* PROBLEM:
Only an exact repetition of the lines from the one holding "This screenshot has width=1456, height=819. At" to the end of the data is wanted, with pictures left out.

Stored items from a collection
------------------------------------------------

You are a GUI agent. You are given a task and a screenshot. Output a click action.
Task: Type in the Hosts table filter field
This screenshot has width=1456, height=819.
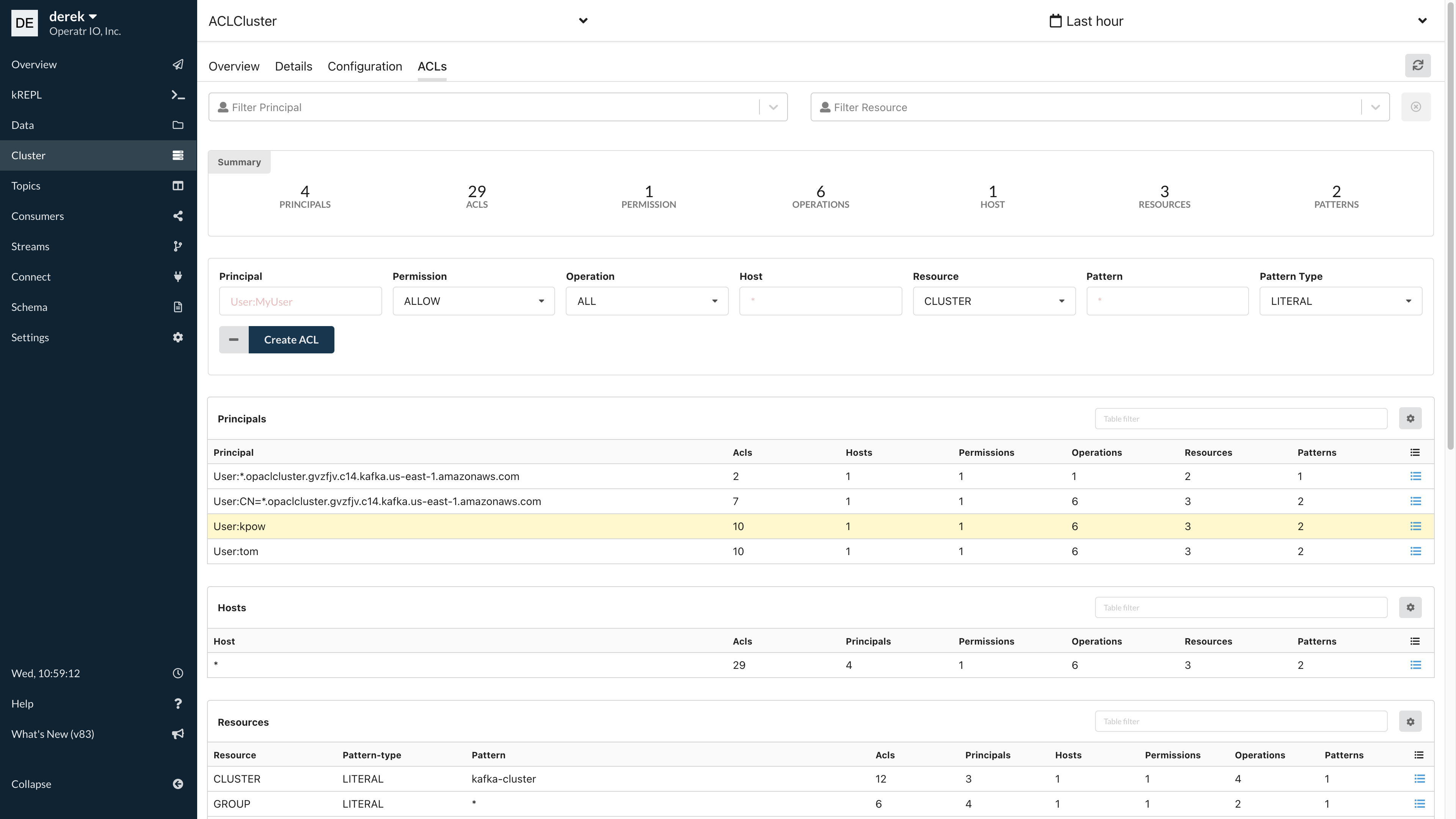(1240, 607)
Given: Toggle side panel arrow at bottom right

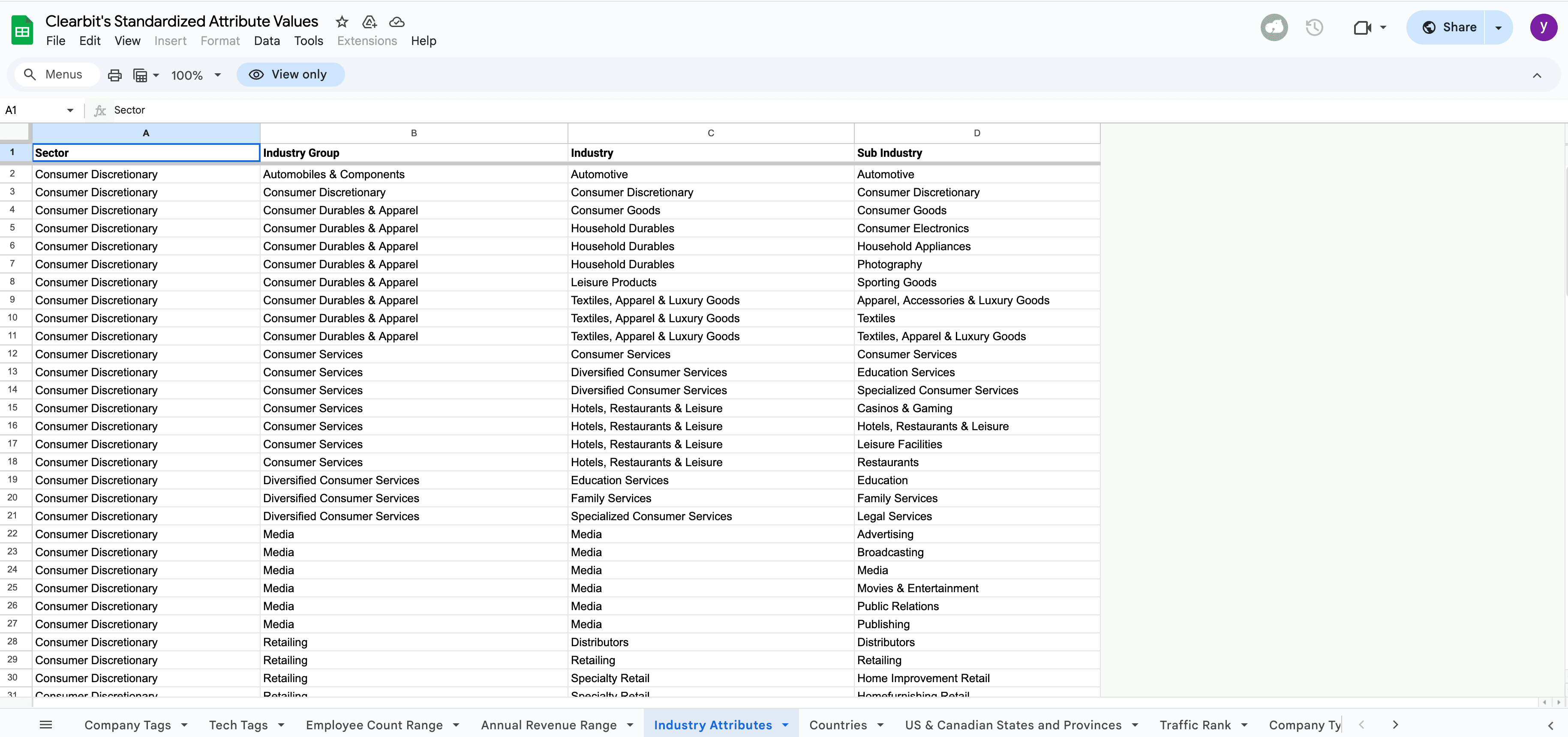Looking at the screenshot, I should [1550, 725].
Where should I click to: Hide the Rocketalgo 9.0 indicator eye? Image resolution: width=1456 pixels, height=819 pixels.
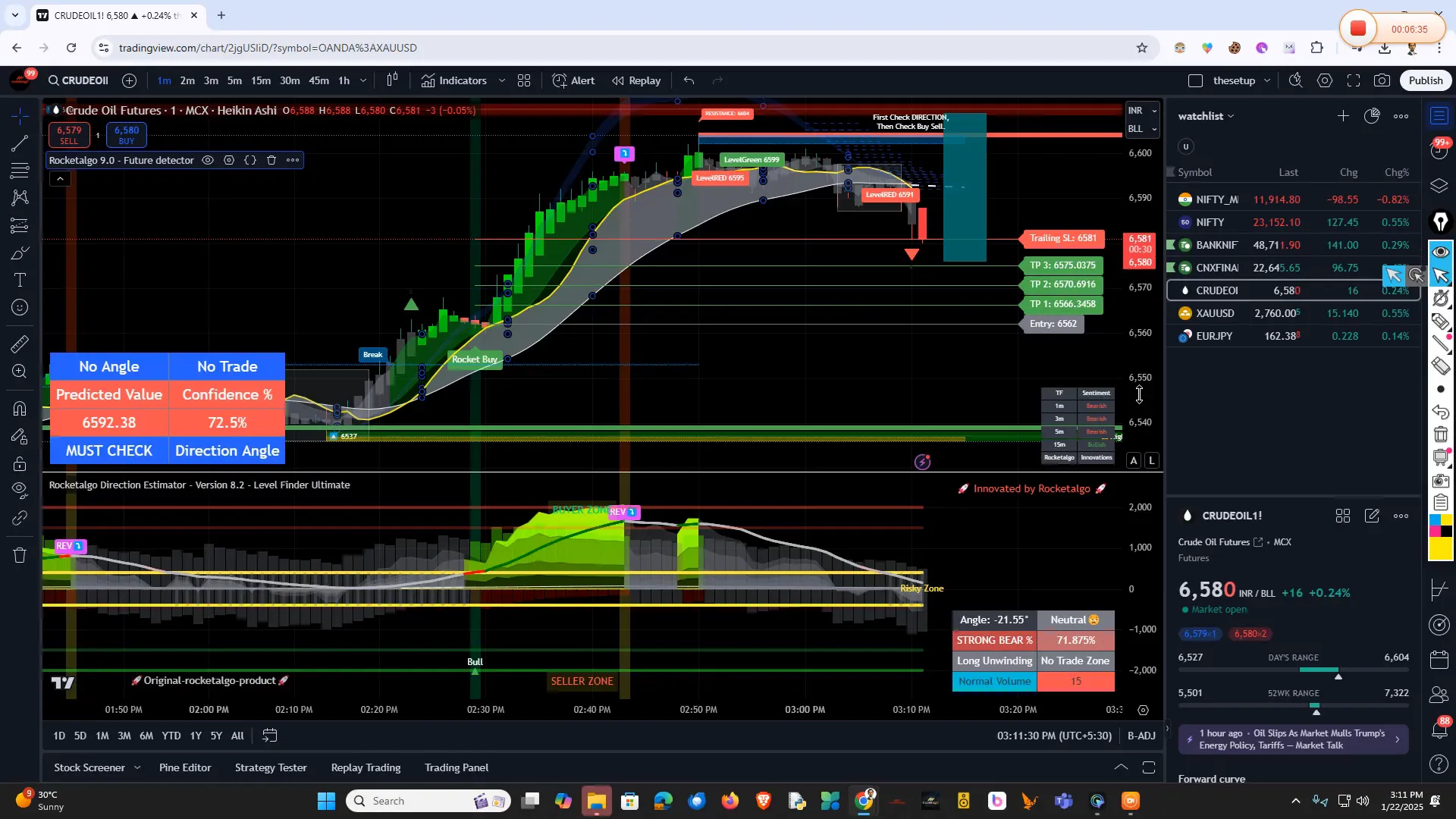click(207, 160)
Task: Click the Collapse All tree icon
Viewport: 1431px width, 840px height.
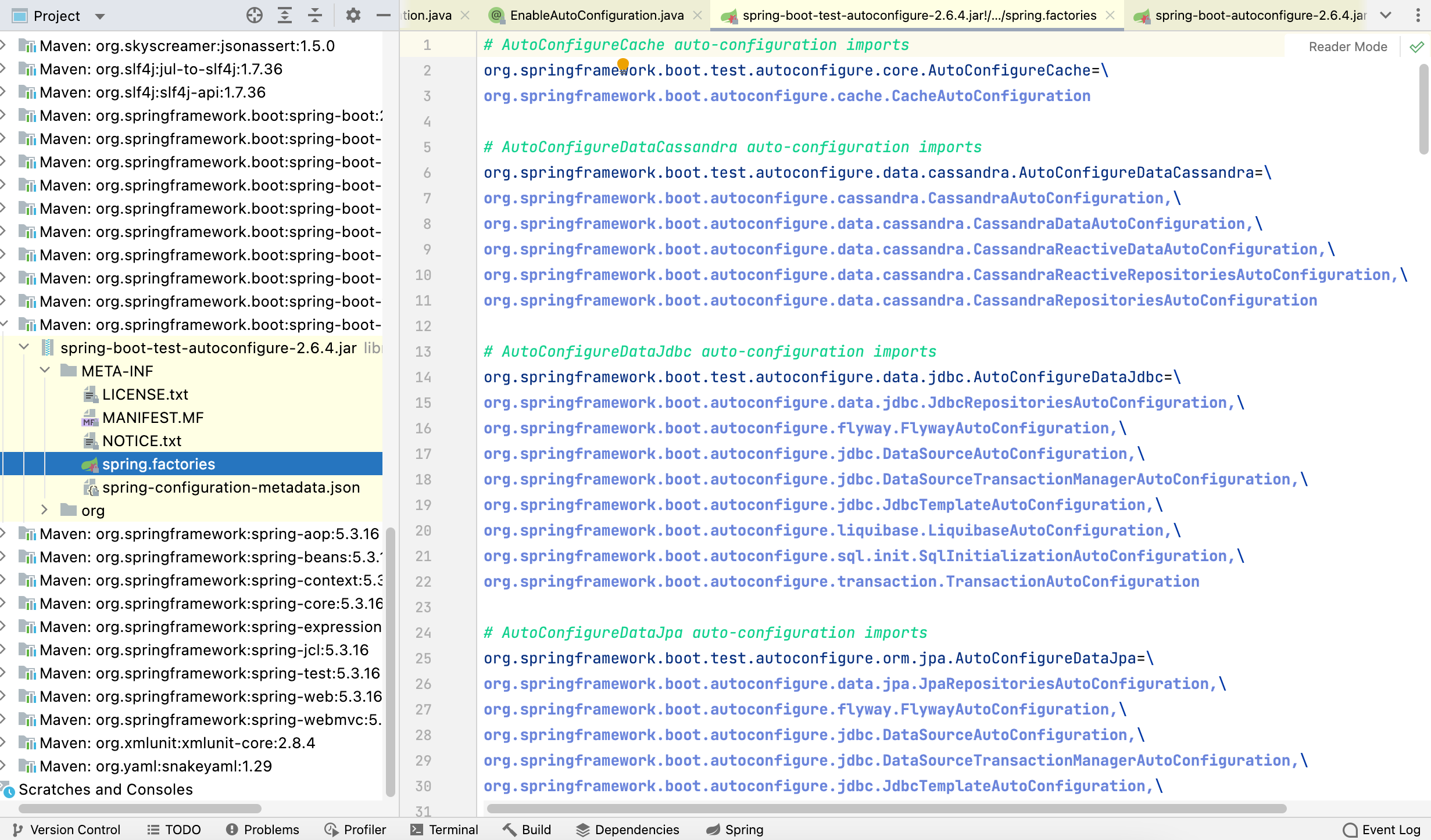Action: pyautogui.click(x=315, y=16)
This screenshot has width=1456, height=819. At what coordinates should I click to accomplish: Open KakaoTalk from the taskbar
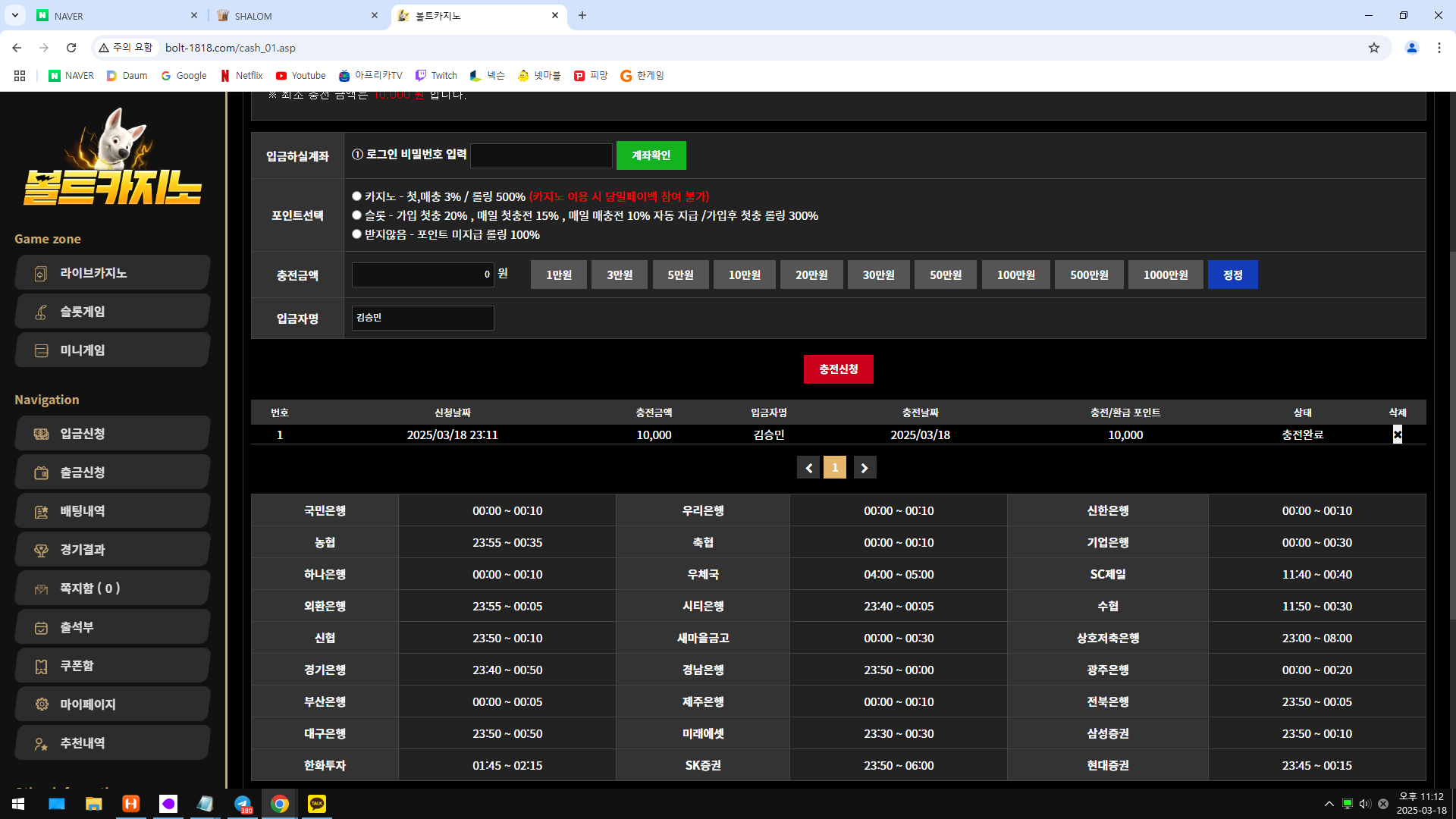(317, 804)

------------------------------------------------

* SOLUTION FOR THIS EXERCISE:
This screenshot has width=1456, height=819. At what coordinates should I click to accomplish: Open KakaoTalk from the taskbar
(317, 804)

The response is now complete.